-- Supplied data follows --
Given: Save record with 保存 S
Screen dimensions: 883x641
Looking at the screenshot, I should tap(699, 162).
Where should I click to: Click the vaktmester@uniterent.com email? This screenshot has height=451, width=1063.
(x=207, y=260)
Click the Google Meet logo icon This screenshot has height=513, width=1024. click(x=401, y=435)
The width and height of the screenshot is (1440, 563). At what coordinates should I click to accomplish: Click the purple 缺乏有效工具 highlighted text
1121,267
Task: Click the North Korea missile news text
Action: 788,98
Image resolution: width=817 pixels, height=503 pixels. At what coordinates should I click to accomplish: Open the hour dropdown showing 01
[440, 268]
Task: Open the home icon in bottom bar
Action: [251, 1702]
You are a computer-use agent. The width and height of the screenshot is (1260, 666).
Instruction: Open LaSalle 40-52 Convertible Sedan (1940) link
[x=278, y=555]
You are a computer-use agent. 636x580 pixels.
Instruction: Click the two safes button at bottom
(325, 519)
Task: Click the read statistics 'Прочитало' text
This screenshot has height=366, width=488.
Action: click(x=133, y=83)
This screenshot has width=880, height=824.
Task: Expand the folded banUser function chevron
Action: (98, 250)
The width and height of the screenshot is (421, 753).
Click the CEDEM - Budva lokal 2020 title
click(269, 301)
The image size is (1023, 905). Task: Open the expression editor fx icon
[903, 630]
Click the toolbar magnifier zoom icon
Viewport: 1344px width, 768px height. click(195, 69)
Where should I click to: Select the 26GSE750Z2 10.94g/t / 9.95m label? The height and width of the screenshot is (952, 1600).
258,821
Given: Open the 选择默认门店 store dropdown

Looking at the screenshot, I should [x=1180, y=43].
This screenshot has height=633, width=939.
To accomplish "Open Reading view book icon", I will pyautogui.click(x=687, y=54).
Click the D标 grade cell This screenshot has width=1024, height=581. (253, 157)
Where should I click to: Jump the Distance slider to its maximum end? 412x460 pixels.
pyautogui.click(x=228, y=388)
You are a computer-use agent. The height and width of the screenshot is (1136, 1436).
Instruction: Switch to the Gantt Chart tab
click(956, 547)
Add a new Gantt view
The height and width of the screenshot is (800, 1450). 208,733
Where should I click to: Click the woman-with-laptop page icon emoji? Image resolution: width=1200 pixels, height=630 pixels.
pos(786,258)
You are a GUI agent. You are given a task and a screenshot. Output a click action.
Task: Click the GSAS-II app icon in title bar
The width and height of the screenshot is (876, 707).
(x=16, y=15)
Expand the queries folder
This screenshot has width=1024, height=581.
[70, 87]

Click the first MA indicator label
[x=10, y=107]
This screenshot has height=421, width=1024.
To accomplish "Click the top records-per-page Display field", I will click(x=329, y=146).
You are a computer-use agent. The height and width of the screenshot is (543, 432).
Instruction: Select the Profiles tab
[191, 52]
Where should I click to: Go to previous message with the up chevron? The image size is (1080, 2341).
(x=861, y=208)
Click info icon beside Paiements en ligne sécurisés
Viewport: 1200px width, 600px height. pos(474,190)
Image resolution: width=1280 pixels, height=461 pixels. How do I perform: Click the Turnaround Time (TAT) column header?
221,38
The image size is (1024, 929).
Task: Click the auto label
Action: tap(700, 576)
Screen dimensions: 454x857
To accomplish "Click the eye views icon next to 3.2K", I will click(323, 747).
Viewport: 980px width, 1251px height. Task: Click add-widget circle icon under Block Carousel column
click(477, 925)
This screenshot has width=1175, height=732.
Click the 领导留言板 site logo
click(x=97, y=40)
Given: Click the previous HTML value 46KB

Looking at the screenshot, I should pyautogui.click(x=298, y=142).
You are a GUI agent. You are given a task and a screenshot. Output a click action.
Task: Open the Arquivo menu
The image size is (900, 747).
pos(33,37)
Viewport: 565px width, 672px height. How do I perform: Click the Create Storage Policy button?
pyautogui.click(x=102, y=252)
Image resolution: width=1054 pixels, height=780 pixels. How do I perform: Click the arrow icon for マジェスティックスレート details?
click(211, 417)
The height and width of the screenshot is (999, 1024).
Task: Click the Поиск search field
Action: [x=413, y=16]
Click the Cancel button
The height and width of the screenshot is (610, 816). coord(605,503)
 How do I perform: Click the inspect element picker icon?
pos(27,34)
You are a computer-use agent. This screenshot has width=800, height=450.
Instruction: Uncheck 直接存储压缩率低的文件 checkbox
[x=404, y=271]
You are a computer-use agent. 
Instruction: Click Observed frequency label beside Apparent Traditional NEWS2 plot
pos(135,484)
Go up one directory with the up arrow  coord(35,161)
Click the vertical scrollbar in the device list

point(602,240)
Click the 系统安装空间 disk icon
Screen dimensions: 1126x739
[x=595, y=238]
-- Supplied data concluded --
• [Work request]:
Line for line, set down the listing above again.

• [Answer to this exercise]:
Given: Save record with 保存 S
Screen dimensions: 883x641
Looking at the screenshot, I should tap(699, 162).
Where should I click to: Click the vaktmester@uniterent.com email? This screenshot has height=451, width=1063.
(x=207, y=260)
Click the Google Meet logo icon This screenshot has height=513, width=1024. click(x=401, y=435)
The width and height of the screenshot is (1440, 563). At what coordinates should I click to accomplish: Click the purple 缺乏有效工具 highlighted text
1121,267
Task: Click the North Korea missile news text
Action: 788,98
Image resolution: width=817 pixels, height=503 pixels. At what coordinates should I click to accomplish: Open the hour dropdown showing 01
[440, 268]
Task: Open the home icon in bottom bar
Action: [251, 1702]
You are a computer-use agent. The width and height of the screenshot is (1260, 666).
Instruction: Open LaSalle 40-52 Convertible Sedan (1940) link
[x=278, y=555]
You are a computer-use agent. 636x580 pixels.
Instruction: Click the two safes button at bottom
(325, 519)
Task: Click the read statistics 'Прочитало' text
This screenshot has height=366, width=488.
Action: click(x=133, y=83)
This screenshot has width=880, height=824.
Task: Expand the folded banUser function chevron
Action: (98, 250)
The width and height of the screenshot is (421, 753).
Click the CEDEM - Budva lokal 2020 title
click(269, 301)
The image size is (1023, 905). Task: Open the expression editor fx icon
[903, 630]
Click the toolbar magnifier zoom icon
Viewport: 1344px width, 768px height. click(195, 69)
Where should I click to: Select the 26GSE750Z2 10.94g/t / 9.95m label? The height and width of the screenshot is (952, 1600).
258,821
Given: Open the 选择默认门店 store dropdown

Looking at the screenshot, I should [x=1180, y=43].
This screenshot has height=633, width=939.
To accomplish "Open Reading view book icon", I will pyautogui.click(x=687, y=54).
Click the D标 grade cell This screenshot has width=1024, height=581. (253, 157)
Where should I click to: Jump the Distance slider to its maximum end? 412x460 pixels.
pyautogui.click(x=228, y=388)
You are a computer-use agent. The height and width of the screenshot is (1136, 1436).
Instruction: Switch to the Gantt Chart tab
click(956, 547)
Add a new Gantt view
The height and width of the screenshot is (800, 1450). 208,733
Where should I click to: Click the woman-with-laptop page icon emoji? Image resolution: width=1200 pixels, height=630 pixels.
pos(786,258)
You are a GUI agent. You are given a task and a screenshot. Output a click action.
Task: Click the GSAS-II app icon in title bar
The width and height of the screenshot is (876, 707).
(x=16, y=15)
Expand the queries folder
This screenshot has width=1024, height=581.
[70, 87]

Click the first MA indicator label
[x=10, y=107]
This screenshot has height=421, width=1024.
To accomplish "Click the top records-per-page Display field", I will click(x=329, y=146).
You are a computer-use agent. The height and width of the screenshot is (543, 432).
Instruction: Select the Profiles tab
[191, 52]
Where should I click to: Go to previous message with the up chevron? The image size is (1080, 2341).
(x=861, y=208)
Click info icon beside Paiements en ligne sécurisés
Viewport: 1200px width, 600px height. pos(474,190)
Image resolution: width=1280 pixels, height=461 pixels. How do I perform: Click the Turnaround Time (TAT) column header?
221,38
The image size is (1024, 929).
Task: Click the auto label
Action: tap(700, 576)
Screen dimensions: 454x857
To accomplish "Click the eye views icon next to 3.2K", I will click(323, 747).
Viewport: 980px width, 1251px height. Task: Click add-widget circle icon under Block Carousel column
click(477, 925)
This screenshot has width=1175, height=732.
Click the 领导留言板 site logo
click(x=97, y=40)
Given: Click the previous HTML value 46KB

Looking at the screenshot, I should pyautogui.click(x=298, y=142).
You are a GUI agent. You are given a task and a screenshot. Output a click action.
Task: Open the Arquivo menu
The image size is (900, 747).
pos(33,37)
Viewport: 565px width, 672px height. How do I perform: Click the Create Storage Policy button?
pyautogui.click(x=102, y=252)
Image resolution: width=1054 pixels, height=780 pixels. How do I perform: Click the arrow icon for マジェスティックスレート details?
click(211, 417)
The height and width of the screenshot is (999, 1024).
Task: Click the Поиск search field
Action: [x=413, y=16]
Click the Cancel button
The height and width of the screenshot is (610, 816). coord(605,503)
 How do I perform: Click the inspect element picker icon?
pos(27,34)
You are a computer-use agent. This screenshot has width=800, height=450.
Instruction: Uncheck 直接存储压缩率低的文件 checkbox
[x=404, y=271]
You are a computer-use agent. 
Instruction: Click Observed frequency label beside Apparent Traditional NEWS2 plot
pos(135,484)
Go up one directory with the up arrow  coord(35,161)
Click the vertical scrollbar in the device list

point(602,240)
Click the 系统安装空间 disk icon
Screen dimensions: 1126x739
[x=595, y=238]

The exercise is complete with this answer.